How do I know I am called to be a deacon?

There is no simple answer to this question. However, we believe that God's will can be
discovered by the person of faith through personal prayer, competent spiritual direction
and recognition that the Church has the obligation to discern if such a vocation is truly
present.

Certain personal, social and spiritual qualities are re- quired for ordained ministry.
These are generally of two kinds: those that pattern the candidate in the likeness of
Christ, and those required to meet the special needs of the local Church at a particular
time and place. Anyone con- templating a vocation to the Diaconate should be actively
involved in ministry in his local community and/or parish. A candidate's desire to be a
deacon is never sufficient in itself. He must, in addition, await prayerful, enlightened
decision of the Church.

Criteria for Entry into Formation Program

Men seeking application into Diaconate formation come with an understanding that the
Diaconate is a call to a dedicated life of service, to a specific vocation. The parish is the
primary place where applicants experience Church. Therefore, it is the responsibility of
the community and particularly of the pastor to invite and to present to the Church from
among its members those who may be qualified to serve as ordained ministers.
The deacon stands in the midst of the community as one who makes present in his
person and deeds the serv- ant character of Christ and Church. Through the sacra-
mental ordination the deacon becomes a public sign to the world that the Church is
authentically servant. The deacon is the animator and promoter of the common service
of the Church
 
Answers to Common Questions

Q: What is the difference between a priest and a deacon?

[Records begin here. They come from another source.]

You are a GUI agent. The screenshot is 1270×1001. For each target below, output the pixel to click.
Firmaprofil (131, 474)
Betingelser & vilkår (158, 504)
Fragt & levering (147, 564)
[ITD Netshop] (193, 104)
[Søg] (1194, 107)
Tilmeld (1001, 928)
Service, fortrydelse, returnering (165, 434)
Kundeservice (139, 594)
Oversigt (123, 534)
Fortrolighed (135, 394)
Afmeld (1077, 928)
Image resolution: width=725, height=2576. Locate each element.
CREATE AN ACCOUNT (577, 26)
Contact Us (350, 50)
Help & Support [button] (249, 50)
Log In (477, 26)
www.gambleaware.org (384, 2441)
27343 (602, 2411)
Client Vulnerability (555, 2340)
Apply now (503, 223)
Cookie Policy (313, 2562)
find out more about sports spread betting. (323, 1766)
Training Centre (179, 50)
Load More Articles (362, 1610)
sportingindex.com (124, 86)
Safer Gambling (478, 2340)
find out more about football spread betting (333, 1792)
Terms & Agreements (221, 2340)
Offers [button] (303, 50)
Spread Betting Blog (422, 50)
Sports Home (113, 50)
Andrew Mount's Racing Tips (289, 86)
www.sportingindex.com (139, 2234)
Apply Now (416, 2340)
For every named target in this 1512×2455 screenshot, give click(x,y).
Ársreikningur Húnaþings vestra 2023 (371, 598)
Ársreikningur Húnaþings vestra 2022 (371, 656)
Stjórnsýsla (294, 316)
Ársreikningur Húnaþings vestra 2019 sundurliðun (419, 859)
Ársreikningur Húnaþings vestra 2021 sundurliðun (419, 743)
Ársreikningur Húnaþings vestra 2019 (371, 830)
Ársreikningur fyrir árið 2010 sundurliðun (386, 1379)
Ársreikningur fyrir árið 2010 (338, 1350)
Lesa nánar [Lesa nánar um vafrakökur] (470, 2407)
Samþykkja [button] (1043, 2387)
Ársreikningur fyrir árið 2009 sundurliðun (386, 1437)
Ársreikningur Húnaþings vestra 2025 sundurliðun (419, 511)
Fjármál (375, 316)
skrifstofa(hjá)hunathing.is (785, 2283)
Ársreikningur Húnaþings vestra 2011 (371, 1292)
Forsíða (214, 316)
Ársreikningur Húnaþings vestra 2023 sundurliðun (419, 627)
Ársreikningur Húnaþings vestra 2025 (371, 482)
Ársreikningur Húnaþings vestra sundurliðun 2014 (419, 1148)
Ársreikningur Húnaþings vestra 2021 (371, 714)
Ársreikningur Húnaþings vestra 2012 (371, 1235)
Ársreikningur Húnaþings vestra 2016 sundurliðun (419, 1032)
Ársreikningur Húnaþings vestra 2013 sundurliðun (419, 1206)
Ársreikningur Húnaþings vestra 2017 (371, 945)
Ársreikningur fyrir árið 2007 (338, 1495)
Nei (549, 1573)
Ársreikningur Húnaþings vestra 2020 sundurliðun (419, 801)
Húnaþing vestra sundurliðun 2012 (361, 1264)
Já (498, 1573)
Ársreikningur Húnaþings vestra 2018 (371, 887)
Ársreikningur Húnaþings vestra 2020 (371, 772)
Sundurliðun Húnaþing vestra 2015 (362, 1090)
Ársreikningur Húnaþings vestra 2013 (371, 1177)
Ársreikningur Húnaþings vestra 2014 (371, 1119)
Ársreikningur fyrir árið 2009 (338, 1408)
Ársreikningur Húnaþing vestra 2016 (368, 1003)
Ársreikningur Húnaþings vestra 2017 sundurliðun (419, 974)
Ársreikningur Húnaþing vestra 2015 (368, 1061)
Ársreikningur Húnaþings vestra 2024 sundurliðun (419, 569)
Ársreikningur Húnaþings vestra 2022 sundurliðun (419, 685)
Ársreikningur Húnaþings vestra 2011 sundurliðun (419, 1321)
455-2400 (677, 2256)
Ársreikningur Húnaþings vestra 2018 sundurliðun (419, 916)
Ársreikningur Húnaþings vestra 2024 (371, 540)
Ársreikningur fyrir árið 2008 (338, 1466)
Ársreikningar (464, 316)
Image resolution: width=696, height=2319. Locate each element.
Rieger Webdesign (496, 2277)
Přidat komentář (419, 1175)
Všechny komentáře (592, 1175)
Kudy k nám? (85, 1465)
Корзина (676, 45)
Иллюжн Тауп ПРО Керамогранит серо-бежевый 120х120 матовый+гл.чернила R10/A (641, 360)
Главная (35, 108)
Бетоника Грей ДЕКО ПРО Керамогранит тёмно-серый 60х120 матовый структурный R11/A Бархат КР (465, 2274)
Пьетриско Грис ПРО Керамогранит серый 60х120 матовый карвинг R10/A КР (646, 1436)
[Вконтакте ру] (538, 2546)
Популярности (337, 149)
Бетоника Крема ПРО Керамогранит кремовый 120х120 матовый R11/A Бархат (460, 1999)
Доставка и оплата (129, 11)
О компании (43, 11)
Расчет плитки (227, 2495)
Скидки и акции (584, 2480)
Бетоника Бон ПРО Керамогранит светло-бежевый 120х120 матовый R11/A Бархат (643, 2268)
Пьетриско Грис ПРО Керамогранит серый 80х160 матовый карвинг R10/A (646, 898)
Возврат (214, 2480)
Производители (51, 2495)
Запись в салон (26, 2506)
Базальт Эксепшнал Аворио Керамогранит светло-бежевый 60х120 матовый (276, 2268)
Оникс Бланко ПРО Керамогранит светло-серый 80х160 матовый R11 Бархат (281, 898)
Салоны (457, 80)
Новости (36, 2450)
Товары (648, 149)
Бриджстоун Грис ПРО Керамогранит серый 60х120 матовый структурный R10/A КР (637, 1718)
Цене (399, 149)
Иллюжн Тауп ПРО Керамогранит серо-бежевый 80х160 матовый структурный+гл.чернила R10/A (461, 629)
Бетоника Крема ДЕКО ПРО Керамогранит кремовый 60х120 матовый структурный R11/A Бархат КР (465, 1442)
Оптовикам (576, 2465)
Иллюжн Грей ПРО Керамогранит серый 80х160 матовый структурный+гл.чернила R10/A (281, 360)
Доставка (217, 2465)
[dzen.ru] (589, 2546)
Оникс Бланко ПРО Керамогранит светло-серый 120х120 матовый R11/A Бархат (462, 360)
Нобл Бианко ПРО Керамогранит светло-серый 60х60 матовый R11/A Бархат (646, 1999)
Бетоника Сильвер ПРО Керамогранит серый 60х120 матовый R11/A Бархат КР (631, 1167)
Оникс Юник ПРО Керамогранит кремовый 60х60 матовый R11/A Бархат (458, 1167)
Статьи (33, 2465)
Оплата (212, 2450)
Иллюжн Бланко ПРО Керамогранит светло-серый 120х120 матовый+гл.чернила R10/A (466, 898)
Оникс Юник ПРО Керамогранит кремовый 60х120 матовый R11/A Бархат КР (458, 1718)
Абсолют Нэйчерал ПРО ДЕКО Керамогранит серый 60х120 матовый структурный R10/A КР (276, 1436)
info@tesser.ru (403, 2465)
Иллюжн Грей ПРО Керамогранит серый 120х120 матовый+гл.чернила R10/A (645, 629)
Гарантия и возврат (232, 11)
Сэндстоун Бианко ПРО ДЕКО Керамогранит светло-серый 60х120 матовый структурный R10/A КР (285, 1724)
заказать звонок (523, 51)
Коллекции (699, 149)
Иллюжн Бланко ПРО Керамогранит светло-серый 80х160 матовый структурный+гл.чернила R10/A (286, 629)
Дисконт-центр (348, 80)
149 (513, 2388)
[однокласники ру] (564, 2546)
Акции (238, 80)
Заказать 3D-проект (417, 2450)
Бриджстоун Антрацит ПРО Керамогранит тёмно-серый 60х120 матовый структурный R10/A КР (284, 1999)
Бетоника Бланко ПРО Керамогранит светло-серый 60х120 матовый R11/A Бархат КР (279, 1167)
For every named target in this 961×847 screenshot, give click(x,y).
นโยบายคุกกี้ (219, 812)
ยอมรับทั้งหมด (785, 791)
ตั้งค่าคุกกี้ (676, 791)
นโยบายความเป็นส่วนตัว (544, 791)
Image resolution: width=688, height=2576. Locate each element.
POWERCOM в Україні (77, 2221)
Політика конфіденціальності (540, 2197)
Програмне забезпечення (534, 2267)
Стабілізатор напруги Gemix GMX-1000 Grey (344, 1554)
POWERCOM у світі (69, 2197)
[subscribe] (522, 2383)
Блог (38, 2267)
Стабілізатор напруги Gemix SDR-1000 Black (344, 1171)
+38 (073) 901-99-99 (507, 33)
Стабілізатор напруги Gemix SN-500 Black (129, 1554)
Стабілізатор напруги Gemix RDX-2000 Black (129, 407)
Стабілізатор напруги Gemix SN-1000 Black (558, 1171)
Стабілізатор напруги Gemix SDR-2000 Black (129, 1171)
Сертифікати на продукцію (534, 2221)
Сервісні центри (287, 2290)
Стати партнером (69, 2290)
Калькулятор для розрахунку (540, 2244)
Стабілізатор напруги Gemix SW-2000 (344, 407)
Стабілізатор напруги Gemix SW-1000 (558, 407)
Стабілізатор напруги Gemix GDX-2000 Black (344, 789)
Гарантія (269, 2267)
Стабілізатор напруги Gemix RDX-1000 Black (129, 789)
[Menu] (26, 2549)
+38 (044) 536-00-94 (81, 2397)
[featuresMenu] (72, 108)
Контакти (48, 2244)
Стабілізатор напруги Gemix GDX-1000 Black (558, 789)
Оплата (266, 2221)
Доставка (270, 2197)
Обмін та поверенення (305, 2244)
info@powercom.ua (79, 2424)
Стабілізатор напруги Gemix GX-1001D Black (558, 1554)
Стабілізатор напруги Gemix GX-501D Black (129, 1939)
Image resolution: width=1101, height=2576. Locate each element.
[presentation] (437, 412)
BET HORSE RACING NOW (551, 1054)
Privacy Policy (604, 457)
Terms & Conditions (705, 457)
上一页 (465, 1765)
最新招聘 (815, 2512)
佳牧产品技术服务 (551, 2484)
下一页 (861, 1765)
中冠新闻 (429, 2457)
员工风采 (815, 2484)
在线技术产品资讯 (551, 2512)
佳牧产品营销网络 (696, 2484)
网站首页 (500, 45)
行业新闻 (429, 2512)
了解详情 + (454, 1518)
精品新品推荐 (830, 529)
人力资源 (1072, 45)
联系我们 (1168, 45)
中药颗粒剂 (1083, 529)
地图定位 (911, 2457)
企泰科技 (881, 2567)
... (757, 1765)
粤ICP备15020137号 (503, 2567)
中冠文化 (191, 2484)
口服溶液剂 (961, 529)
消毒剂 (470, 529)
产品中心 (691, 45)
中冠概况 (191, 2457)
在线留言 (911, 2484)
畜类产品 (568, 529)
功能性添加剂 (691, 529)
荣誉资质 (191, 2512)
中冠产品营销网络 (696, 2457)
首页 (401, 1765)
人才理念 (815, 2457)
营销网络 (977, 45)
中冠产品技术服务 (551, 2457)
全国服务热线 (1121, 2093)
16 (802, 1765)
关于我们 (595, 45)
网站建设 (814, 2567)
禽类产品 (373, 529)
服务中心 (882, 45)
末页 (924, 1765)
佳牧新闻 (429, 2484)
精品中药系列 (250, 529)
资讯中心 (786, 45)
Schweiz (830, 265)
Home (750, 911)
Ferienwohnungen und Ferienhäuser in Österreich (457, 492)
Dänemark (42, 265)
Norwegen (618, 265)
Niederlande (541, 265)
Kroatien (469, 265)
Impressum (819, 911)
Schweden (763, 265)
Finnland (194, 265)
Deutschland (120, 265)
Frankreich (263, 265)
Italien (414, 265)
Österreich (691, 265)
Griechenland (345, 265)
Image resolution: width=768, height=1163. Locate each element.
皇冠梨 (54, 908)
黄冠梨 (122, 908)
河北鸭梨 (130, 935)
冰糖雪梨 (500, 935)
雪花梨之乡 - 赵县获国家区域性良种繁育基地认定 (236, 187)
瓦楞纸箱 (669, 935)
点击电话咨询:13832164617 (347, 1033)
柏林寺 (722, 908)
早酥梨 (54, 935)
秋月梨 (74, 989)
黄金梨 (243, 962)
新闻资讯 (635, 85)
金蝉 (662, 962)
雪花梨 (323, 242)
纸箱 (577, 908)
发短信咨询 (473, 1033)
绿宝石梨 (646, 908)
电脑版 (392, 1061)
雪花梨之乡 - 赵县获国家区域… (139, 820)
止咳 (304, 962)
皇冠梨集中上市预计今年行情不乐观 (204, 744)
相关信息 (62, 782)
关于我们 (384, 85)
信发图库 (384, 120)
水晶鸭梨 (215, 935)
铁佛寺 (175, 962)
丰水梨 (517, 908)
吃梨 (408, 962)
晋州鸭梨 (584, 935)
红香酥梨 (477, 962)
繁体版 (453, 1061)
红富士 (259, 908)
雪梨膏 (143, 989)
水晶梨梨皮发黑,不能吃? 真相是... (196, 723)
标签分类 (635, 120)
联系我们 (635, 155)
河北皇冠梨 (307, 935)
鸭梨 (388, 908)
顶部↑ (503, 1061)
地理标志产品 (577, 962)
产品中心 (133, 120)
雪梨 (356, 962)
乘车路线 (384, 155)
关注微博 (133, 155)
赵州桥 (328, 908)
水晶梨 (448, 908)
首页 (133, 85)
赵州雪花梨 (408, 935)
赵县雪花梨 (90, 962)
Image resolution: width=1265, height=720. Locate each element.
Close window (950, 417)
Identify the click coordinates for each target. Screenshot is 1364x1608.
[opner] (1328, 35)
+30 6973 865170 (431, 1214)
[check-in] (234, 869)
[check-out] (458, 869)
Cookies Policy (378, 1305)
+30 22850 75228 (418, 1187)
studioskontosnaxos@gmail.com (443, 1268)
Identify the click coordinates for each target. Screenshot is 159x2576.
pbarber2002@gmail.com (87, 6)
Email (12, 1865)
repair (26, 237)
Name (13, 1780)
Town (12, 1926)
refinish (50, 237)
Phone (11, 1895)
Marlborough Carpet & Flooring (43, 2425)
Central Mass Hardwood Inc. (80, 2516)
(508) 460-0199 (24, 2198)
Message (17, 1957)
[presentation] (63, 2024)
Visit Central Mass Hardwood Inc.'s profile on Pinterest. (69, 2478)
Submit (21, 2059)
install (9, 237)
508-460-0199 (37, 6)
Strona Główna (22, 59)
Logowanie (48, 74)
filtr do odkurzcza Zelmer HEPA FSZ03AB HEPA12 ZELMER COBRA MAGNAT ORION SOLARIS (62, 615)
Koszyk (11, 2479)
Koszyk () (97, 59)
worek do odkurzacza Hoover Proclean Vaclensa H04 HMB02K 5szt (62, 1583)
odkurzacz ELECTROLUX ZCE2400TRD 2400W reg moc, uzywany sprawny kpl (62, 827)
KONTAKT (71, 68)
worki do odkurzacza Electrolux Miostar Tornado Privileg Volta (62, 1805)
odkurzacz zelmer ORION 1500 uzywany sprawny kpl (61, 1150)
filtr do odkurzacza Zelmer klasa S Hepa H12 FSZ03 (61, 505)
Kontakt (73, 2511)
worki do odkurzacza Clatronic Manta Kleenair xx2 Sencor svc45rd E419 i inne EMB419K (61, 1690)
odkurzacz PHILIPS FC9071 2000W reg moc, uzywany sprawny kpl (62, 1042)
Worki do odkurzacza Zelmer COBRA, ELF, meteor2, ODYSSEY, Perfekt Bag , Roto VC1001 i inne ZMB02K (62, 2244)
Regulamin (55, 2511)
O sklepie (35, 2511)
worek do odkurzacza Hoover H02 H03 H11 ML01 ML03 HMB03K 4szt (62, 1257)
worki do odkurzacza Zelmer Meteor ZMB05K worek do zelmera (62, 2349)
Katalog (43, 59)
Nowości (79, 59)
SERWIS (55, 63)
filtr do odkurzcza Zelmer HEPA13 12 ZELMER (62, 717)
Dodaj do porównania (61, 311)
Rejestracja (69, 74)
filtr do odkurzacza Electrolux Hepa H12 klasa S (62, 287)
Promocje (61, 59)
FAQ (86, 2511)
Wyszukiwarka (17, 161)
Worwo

A: The call to be deacon is to serve.  The symbol of the ministry of the deacon is the
basin and the towel, the items Jesus used when he washed the feet of the apostles,
illustrating how we are called to love and serve others.

The deacon brings the needs of the marginalized the poor, the imprisoned, the sick and
disabled to the altar.  He sees that they are not forgotten or excluded from the liturgical
and communal life of the parish.  The deacon can preside at baptisms, weddings and
funerals when there is no Mass.

The role of the priest is to help the members of his parish grow spiritually, leading them
in ways to better love God and neighbor.  Only the priest can preside at Mass and
consecrate the Eucharist, hear confessions, have authority to forgive sins, anoint the
sick and the dying, and, with delegation from the Bishop, confirm.

Q: Is there an age requirement?

A: A deacon must be between the ages of 35 and 65 at ordination.  The process of
becoming a deacon in the Diocese of Dallas currently takes about 5 1/2 years.

Q: Can a deacon get married?

A: A married man can be ordained a deacon; however, if his wife dies, he cannot
remarry.  Likewise a single man can be ordained a deacon but cannot marry.

Q: Can women become deacons?

A: The Acts of the Apostles in the New Testament refers to women deacons, but they
were not ordained, and their role is believed to have been different from that of men. 
The restoration of the diaconate by Vatican II Council follows the tradition of only
ordaining men.

Q: How much do deacons get paid?

A: The diaconate is not a paid ministry but, rather, is one of service.  A deacon may be
hired, however, to fill the role of Director of Faith Formation, Administrator of a parish, or
work in some other paid position in a parish or diocese.  In those instances, he is being
paid because of the job he is hired to fulfill, and not because of his role as deacon.